Low-Frequency Detection and Classification System (LFDCS)


The low-frequency detection and classification system (LFDCS) is an automated processing system designed to identify baleen whale calls using pitch tracking and quadratic discriminant function analysis (see Baumgartner and Mussoline 2011). The LFDCS algorithm uses dynamic programming to estimate a pitch track for any type of narrowband call. A pitch track is a compact representation of a sound (analogous to a series of notes on a page of sheet music) derived from an audio spectrogram; it consists of a time series of frequency-amplitude pairs that describe the frequency and amplitude modulation of a sound. Attributes of the pitch track (e.g., start frequency, end frequency, duration, slope of frequency variation) are extracted and compared to the attributes of known call types using quadratic discriminant function analysis. The call library can contain hundreds of these known call types, allowing the LFDCS to efficiently detect and classify many different calls produced by numerous species.

The desktop LFDCS requires (IDL), a commercial programming and graphical display system similar to Matlab and R, and it currently only runs on Apple Macintosh computers. It saves audio, spectrograms, and autodetections in (NetCDF), a self-describing data format that is particularly adept at incorporating ample metadata. Autodetections can be exported from these NetCDF files into simple comma-delimited text files for importing into other analysis software packages.
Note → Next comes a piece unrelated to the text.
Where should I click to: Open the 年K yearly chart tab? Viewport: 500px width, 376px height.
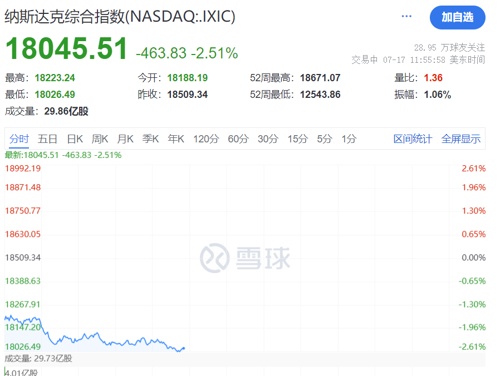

This webpage is the user manual for the desktop version of the LFDCS. A version of the LFDCS has also been implemented on the digital acoustic monitoring (DMON) instrument for detecting baleen whales from autonomous platforms in near real time (Baumgartner et al. 2013; see also dcs.whoi.edu. Call libraries developed with the desktop LFDCS are directly portable to the DMON/LFDCS.


Contents


How to use this webpage

This is a living document and it will therefore change from time to time as new features are added or clarity about certain capabilities is needed. If you see errors in the instructions, please contact me. If you have questions that are not answered here, don't hesitate to contact me at mbaumgartner@whoi.edu.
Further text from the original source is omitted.